In the tragic case of a loved one passing away, it’s possible the death was so sudden that the person in question did not have a will. You may be interested, also, in selling the estate they left behind; but you can’t do anything with the property until you are the executor. Without a will, it can be difficult to determine who gets what. Here are the four steps for becoming the executor of a will, so you can get to selling that estate in probate.
Step 1: File documents with the clerk of the court.
In the county where the deceased lived, you should file the appropriate documents with the clerk of the court to start your process. Generally, you need a death certificate, names and addresses of possible heirs, and an estimated value of the estate. With this in mind, you’ll probably also have to pay a fee in order to file these documents.

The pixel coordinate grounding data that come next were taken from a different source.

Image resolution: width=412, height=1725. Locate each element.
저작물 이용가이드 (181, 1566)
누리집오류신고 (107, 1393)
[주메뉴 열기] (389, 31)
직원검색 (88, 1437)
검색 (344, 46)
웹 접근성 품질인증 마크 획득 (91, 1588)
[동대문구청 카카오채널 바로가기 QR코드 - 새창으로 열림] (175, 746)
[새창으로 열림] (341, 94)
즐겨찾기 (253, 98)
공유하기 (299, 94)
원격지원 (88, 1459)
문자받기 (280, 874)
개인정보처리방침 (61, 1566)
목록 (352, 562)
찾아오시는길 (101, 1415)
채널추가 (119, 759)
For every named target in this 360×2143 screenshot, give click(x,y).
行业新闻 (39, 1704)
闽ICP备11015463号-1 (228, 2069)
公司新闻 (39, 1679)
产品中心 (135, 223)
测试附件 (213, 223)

Step 2: Ensure that you are the only executor candidate.
This is the most difficult part; you must convince heirs that you are the sole candidate for executor. Because a court will select an executor based on a ranking system (spouse, spouse’s child, grandchild, sibling, and so forth) you must have these heirs sign a letter which explicitly states that they do not want to be the executor. If you happen to be the closest heir, simply refuse to sign away your executor rights.

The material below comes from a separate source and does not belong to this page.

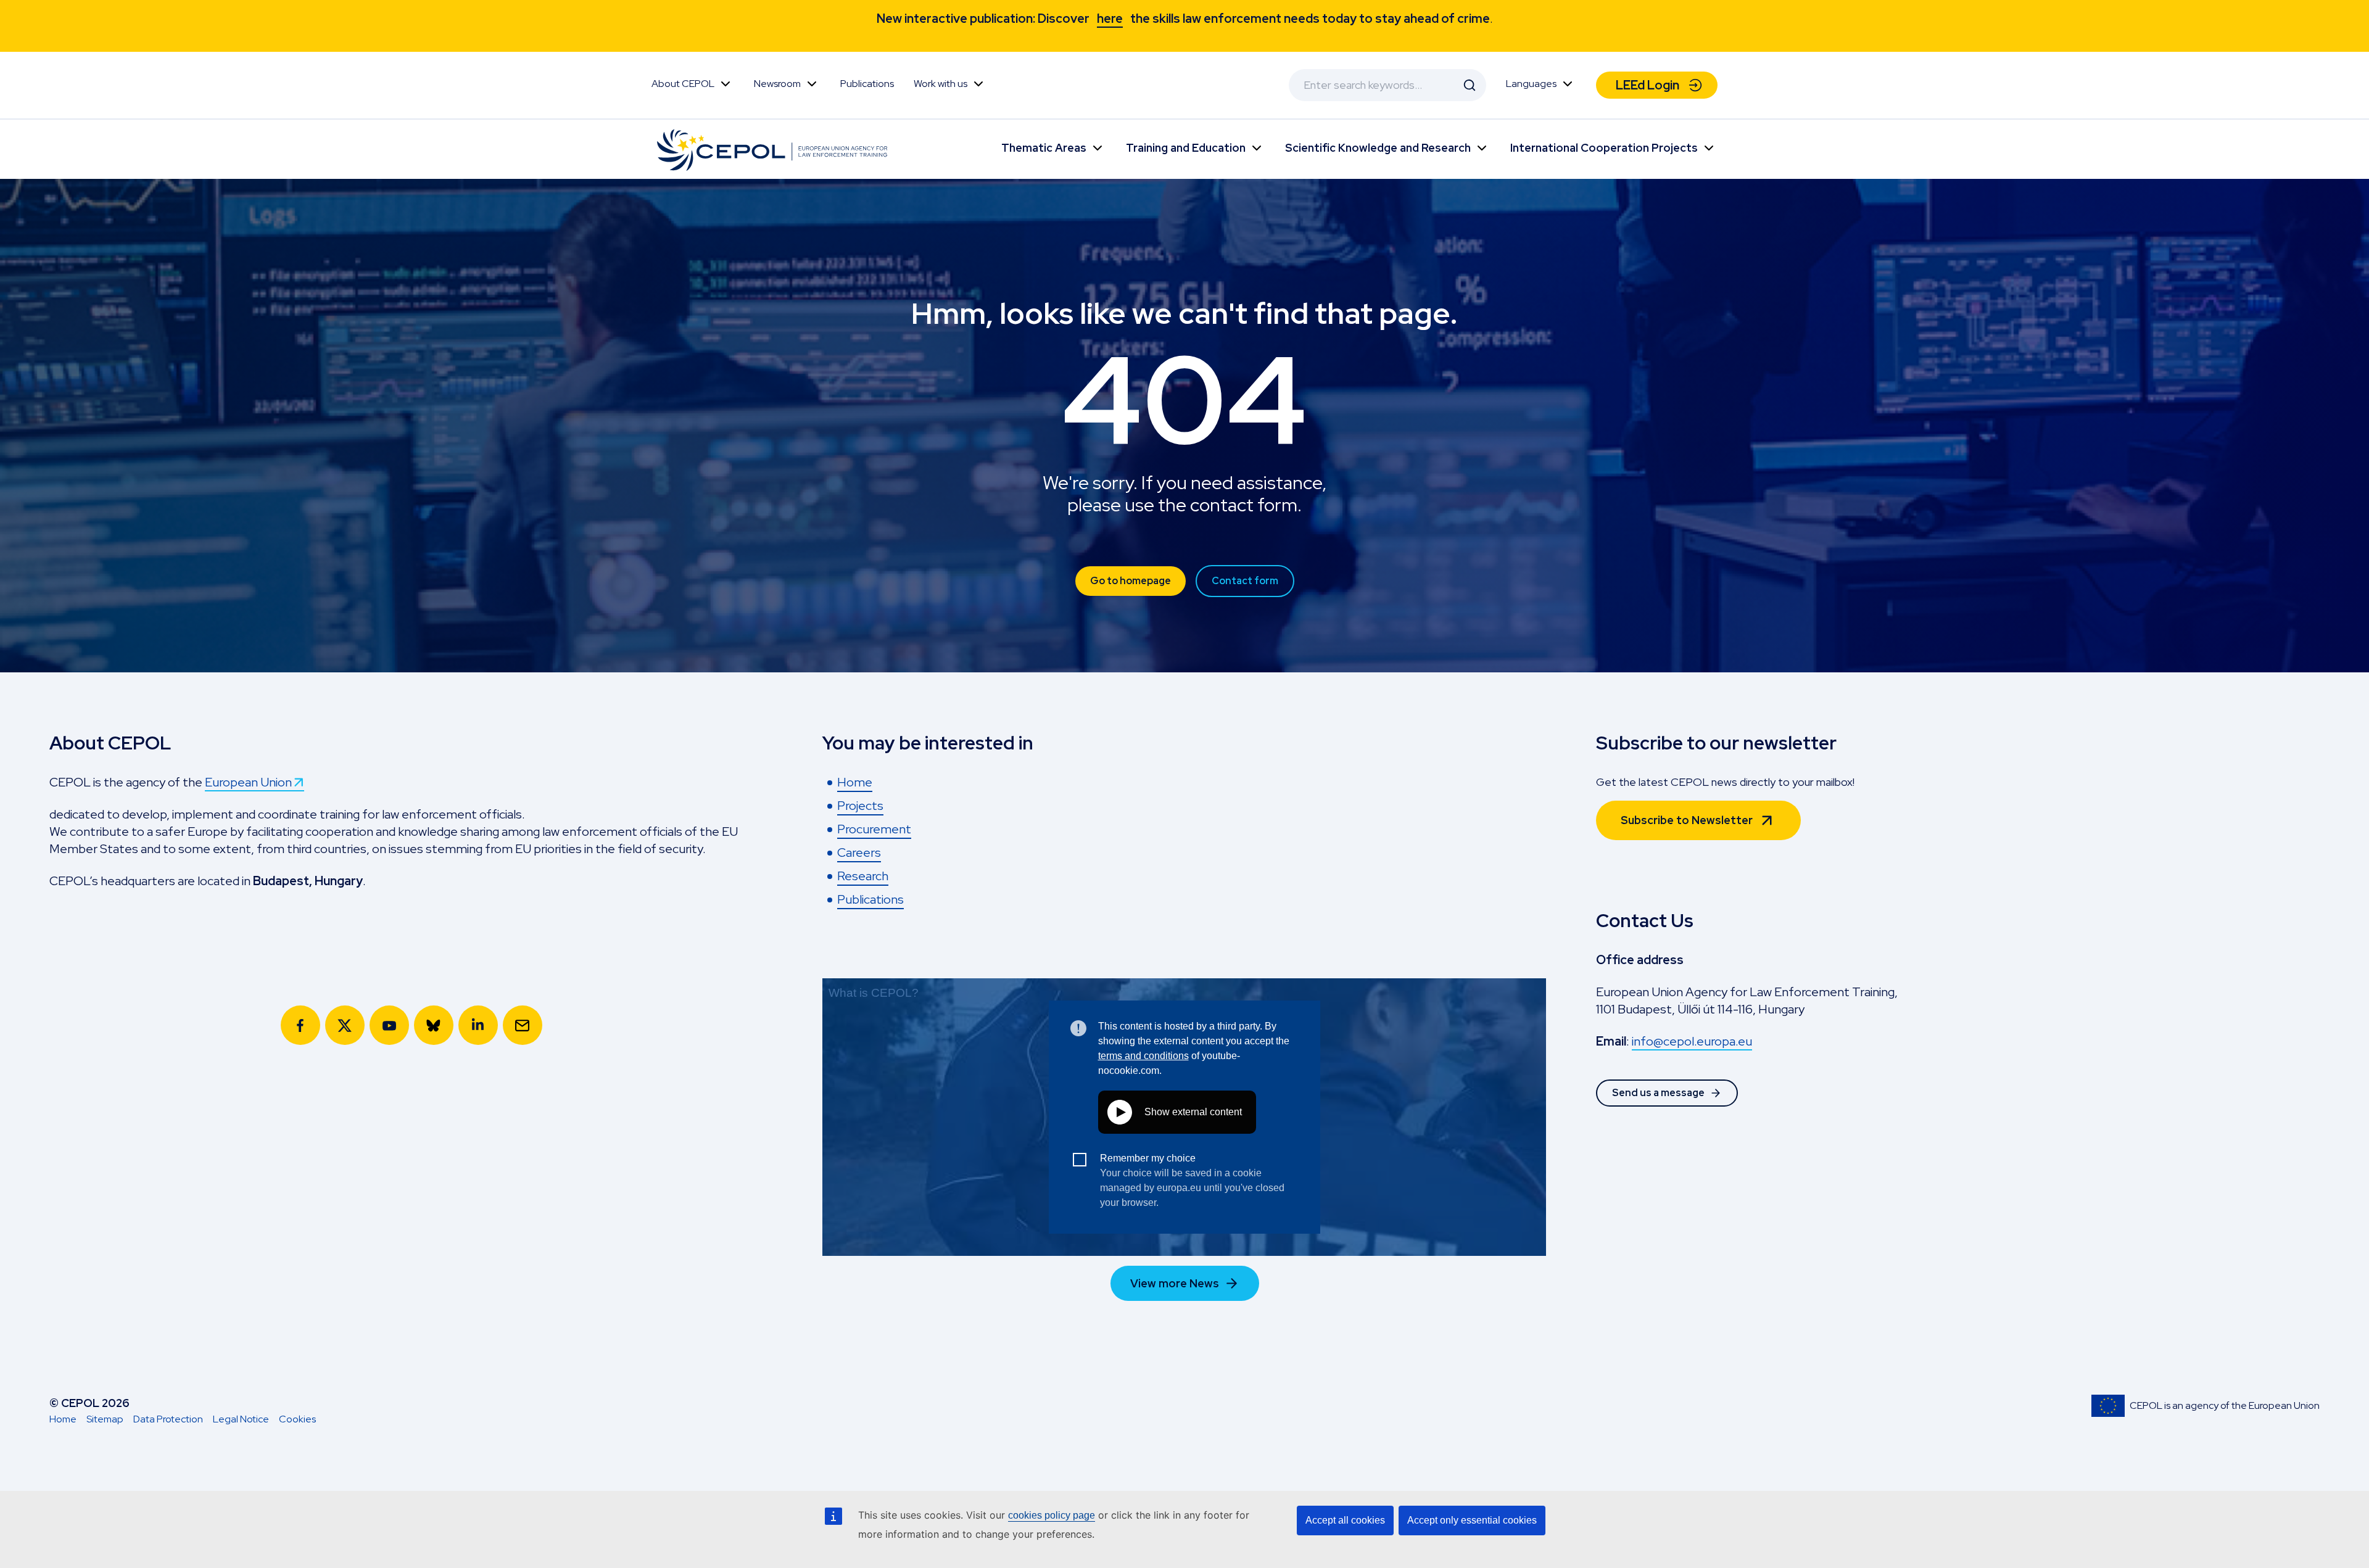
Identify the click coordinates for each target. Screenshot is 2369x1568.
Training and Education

Step 3: Attend a probate hearing.
At the hearing, you need to present your signed letters to the court and state your intentions for being executor. In most cases, if everyone with administrative privilege over you stated their desire to be looked over, you will become executor.
Step 4: Acquire a probate bond.
A probate bond ensures the court that you are responsible for a proper process. When the administrator is in possession of the probate estate, they must apply for this insurance policy to prove that they are willing to financially cover any parties who are negatively affected.